The Scientific Method is wrong: Scientists don’t test hypotheses, but build models
I really enjoyed this interview with my colleague, Nancy Nersessian. (Yes, she’s a Professor in the College of Computing.) It helped me understand better why her perspective is revolutionary, and why she’s been racking up awards for the importance of her work.
One of her arguments is that they way we think about the scientific method is wrong, that our “received” notion of the scientific method is not how scientists really work. Rather than test hypotheses, scientists do experiments to influence their models of how the world works. The hypotheses they test come out of those models, and a “failed” experiment doesn’t disprove the hypotheses as much as it feeds more information into developing a more correct model.
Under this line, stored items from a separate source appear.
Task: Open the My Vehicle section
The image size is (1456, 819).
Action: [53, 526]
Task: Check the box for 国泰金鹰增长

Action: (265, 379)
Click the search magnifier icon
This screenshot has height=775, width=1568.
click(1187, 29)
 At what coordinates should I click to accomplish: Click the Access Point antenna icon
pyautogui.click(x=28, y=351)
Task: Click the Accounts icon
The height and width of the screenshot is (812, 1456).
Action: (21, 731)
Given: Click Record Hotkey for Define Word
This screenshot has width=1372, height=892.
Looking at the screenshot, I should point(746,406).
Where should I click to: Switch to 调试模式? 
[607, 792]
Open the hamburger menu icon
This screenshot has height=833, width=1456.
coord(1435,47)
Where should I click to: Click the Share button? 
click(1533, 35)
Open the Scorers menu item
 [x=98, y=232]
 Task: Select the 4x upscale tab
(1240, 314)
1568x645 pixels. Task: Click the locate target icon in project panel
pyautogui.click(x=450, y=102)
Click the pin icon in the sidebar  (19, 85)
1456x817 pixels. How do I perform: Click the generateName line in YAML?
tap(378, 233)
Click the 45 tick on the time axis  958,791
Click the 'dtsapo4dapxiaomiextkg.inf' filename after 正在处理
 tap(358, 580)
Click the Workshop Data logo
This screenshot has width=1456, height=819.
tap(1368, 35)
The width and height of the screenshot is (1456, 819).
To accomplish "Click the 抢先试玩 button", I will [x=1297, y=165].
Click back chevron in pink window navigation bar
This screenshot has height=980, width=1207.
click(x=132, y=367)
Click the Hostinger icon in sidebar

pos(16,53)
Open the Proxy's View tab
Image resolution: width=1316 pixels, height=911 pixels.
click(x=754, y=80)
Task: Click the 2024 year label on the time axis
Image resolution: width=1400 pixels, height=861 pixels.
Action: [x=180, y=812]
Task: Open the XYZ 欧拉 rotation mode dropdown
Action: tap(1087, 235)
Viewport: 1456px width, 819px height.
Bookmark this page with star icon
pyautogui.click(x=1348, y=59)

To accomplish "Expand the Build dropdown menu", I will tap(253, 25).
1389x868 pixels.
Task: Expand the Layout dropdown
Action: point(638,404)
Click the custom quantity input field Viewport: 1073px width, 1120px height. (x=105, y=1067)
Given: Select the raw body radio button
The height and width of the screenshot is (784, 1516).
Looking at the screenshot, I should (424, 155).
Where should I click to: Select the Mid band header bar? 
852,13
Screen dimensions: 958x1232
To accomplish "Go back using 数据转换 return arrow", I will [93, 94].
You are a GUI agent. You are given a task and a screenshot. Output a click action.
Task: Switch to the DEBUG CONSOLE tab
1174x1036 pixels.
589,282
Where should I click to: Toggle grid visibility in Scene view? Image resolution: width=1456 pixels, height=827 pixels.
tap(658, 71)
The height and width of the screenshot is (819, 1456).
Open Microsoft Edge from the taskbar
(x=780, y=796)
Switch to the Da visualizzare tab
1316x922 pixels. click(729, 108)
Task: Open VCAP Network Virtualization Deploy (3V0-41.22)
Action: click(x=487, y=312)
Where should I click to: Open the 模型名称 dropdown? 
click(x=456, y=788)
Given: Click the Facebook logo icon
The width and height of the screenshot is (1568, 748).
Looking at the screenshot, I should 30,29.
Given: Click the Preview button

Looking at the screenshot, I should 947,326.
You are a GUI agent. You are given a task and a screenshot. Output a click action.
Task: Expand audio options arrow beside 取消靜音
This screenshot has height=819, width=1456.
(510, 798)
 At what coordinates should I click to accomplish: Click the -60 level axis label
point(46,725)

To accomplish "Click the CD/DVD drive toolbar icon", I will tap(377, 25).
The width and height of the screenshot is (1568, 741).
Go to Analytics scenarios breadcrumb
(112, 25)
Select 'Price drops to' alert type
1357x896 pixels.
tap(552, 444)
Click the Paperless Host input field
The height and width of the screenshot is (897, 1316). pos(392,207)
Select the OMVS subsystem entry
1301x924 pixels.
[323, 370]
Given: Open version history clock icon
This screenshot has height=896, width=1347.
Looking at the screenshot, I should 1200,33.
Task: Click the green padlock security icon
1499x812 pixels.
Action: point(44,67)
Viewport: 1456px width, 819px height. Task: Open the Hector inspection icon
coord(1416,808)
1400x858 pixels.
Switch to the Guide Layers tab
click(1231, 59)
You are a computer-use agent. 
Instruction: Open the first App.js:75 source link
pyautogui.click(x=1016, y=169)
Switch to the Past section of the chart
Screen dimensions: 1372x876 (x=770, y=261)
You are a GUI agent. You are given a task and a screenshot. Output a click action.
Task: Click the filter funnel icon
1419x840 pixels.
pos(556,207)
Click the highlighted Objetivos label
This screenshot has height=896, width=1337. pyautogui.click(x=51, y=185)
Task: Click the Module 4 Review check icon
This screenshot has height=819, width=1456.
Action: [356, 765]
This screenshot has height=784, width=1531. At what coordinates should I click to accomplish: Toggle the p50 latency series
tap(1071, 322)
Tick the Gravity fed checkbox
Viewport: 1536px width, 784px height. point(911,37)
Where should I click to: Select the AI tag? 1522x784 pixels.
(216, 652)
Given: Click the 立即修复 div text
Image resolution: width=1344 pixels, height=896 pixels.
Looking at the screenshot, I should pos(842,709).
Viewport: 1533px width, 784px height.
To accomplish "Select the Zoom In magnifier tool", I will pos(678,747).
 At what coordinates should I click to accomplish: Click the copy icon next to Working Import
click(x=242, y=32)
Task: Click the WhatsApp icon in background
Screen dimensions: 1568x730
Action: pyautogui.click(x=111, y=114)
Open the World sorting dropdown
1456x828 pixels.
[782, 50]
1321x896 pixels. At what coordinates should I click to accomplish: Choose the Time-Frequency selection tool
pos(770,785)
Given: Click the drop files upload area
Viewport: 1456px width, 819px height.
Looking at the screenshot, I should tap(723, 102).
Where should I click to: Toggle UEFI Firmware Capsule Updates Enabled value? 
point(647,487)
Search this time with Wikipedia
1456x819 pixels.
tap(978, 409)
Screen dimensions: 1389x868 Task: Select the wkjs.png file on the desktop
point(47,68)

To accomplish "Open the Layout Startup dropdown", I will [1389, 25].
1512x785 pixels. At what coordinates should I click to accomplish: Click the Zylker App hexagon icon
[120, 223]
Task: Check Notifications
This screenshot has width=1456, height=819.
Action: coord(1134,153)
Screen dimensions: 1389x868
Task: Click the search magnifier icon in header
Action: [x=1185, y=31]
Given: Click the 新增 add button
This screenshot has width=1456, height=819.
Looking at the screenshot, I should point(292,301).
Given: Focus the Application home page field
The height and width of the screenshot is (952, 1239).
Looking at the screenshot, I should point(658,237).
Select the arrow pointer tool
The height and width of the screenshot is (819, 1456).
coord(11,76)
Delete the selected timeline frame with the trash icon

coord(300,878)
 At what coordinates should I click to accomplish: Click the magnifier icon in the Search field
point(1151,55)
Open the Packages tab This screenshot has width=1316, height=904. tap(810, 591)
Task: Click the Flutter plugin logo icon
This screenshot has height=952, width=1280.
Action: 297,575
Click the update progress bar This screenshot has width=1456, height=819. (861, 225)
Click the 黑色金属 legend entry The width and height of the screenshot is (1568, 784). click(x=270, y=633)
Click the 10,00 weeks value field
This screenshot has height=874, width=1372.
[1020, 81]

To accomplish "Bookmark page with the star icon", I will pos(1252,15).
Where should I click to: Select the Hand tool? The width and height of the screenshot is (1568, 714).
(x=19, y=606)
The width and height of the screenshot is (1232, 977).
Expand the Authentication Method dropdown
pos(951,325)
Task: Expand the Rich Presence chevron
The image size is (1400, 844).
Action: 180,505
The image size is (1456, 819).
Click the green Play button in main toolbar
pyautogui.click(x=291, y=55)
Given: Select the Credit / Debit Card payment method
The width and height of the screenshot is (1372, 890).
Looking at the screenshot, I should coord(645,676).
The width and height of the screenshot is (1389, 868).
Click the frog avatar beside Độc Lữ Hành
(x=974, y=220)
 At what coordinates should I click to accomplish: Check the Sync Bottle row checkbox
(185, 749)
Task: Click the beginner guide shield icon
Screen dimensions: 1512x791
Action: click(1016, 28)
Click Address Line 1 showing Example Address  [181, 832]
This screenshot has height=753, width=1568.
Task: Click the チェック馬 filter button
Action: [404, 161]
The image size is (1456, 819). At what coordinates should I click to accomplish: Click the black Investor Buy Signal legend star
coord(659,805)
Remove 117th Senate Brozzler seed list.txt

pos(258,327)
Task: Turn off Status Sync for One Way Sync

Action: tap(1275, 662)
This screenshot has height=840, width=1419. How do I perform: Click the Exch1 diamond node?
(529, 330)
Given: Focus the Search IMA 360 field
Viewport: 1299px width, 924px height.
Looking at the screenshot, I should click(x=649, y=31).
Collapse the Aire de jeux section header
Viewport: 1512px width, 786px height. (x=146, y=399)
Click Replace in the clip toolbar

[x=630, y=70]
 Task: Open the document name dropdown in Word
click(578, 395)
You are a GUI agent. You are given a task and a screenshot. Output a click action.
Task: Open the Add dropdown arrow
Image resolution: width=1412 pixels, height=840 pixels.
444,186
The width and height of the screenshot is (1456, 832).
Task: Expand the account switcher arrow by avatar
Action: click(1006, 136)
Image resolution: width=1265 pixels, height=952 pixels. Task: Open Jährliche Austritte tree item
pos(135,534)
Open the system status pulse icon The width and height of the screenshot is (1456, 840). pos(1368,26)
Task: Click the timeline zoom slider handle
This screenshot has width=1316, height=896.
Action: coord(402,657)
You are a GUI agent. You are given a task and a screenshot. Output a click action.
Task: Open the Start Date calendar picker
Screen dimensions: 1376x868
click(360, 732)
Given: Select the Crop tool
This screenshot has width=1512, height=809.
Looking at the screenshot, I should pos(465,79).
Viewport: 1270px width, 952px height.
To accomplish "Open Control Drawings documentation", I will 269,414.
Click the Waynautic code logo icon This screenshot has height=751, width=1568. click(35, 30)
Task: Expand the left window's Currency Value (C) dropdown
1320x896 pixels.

That’s another reason why failed experiments are so important — they lead to better models.
Georgia Tech’s Nancy Nersessian talked about a project that’s been running at her university since 2001 to investigate how bioengineering scientists think and work, and how to pass their skills on to students. Nersessian said that there is a “received view” of the scientific method — you formulate a hypothesis and then test it to either validate or invalidate it — and then there is the way scientists actually go about their day-to-day work.
In the real world of scientific investigation, she said, scientists usually rely on a model-based process rather than a hypothesis-driven one. They formulate models based on what they know from previous research and then derive testable hypotheses from those models. Data from experiments don’t validate or invalidate hypotheses as much as they feed back into the models to generate better research questions.